SEI Chianti Classico DOCG Gran Selezione è il Cru che nasce dalla selezione delle migliori di uve di Sangiovese del vigneto Belvedere, che ha una superficie 6,6 ettari con una densità di 6.666 viti per ettaro. L’affinamento avviene in botti di rovere francese da 500l, che contengono 666 bottiglie da 0,75. Per non contare poi che Laura Di Battista è nata il 6 giugno. Dal colore rosso rubino intenso, questo vino si illumina di un rosso vivo ogni volta che lo si fa ruotare nel calice. Gli aromi al naso spaziano fra fiori di cappero, foglie di fico cotte al sole, fichi maturi e ciliegie marasche con la loro dolcezza matura, temperata da erbe salate come nepitella e origano. I tannini sono fermi ed eleganti, mentre il finale è lungo e intricato.

Podalirio IGT Toscana

Podalirio deve il suo nome a una specie di farfalla che da queste parti si vede frequentemente durante l’estate. Nasce dalla selezione delle migliori uve di Merlot e viene prodotto dal 1999. Parliamo di un Merlot fresco e intelligente, alquanto fuori dal comune ma classicamente morbido e facile da bere. I suoi tannini risultano vivaci e densi e si reggono saldamente al peso di una dolce frutta nera, densa e matura, in grado di creare forma ed equilibrio. L’acidità ben tesa contribuisce a un senso complessivo di leggerezza e portanza.

Venti IGT Toscana

Venti è stato realizzato per celebrare il 20° anniversario di Querceto di Castellina.
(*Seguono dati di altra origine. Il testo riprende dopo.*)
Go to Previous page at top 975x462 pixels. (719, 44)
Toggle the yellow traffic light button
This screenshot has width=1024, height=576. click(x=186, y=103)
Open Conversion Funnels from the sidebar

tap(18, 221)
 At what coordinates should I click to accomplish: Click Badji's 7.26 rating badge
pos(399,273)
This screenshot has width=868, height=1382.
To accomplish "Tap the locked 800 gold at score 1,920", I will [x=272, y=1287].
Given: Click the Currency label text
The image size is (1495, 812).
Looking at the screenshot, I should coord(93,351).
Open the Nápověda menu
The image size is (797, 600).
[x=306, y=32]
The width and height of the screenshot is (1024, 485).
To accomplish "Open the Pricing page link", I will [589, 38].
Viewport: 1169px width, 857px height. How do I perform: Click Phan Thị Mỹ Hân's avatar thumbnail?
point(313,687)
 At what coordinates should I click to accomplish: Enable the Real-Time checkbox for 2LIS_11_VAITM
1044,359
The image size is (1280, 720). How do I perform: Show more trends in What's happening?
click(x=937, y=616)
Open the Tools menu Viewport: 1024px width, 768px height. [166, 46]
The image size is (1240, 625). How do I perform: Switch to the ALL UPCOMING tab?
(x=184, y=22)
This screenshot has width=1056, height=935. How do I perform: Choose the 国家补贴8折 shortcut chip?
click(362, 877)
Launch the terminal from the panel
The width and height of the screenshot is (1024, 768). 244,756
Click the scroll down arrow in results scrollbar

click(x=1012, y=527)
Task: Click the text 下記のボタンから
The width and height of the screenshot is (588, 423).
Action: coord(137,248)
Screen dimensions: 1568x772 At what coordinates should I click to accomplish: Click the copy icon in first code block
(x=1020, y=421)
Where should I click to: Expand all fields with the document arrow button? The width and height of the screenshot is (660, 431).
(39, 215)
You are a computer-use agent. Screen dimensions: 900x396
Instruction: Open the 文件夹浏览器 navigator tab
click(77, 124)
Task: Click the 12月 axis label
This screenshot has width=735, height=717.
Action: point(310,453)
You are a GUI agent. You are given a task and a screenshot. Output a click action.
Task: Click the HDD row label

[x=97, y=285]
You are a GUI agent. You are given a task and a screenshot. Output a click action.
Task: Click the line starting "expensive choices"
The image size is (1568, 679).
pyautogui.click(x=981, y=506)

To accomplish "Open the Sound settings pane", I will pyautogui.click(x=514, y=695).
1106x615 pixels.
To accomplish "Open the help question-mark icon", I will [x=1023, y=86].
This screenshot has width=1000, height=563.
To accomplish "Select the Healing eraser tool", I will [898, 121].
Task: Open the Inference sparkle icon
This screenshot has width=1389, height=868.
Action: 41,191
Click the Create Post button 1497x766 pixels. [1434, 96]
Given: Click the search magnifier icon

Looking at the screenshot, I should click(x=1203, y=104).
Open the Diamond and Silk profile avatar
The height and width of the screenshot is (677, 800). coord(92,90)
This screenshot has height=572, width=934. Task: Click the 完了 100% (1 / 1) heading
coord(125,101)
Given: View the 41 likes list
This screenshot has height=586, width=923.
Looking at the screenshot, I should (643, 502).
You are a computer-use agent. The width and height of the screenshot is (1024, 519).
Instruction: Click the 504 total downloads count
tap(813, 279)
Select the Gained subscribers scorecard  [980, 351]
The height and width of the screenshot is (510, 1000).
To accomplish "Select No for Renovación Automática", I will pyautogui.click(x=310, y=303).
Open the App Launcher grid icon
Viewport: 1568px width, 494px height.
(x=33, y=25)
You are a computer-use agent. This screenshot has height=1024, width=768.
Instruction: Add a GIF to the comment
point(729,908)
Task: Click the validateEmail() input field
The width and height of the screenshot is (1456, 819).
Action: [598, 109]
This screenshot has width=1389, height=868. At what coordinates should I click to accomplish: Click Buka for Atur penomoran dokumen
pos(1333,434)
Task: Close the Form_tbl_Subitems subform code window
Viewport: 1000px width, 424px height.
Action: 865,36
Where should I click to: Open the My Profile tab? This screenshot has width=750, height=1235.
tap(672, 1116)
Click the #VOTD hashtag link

È un vino elegante che mette in risaldo il meglio delle uve Sangiovese e Merlot della tenuta. Venti, come appunto i 20 anni di Querceto di Castellina. Ma Venti anche come i venti, elementi naturali che molto spesso soffiano su questi vigneti. Venti viene prodotto dalla migliore selezione delle uve di Sangiovese e Merlot che invecchiano separatamente per 20 mesi in rovere francese. Segue un afffinamento di 12 mesi in bottiglia. Gli aromi del vino sono decadenti e avvincenti: mora, mirtillo, marasca, mandorla e seducenti spezie dolci, cannella, chiodi di garofano e noce moscata. Il gusto finale è squisito,  con un  vino che trasmette solo le qualità positive della calda annata 2017, quindi con una maturità esuberante, intrisa di frutti di bosco, generosa e vellutata nella trama. Con solo 1.200 bottiglie, Venti è un vino speciale, disponibile esclusivamente in cantina.

Come tante altre realtà del Chianti Classico, Querceto di Castellina ha impreziosito ulteriormente la sua proposta con un’offerta di ospitalità e accoglienza all’altezza della sua cantina. La tenuta della famiglia Di Battista vanta infatti nove appartamenti e una suite, tutti dotati di arredamento di ispirazione toscana, che permettono agli ospiti di farsi un bagno in piscina, esplorare i giardini circostanti e godersi la splendida vista dalla terrazza panoramica, ovviamente mentre si degusta un buon calice di vino. Sangiovese o meno.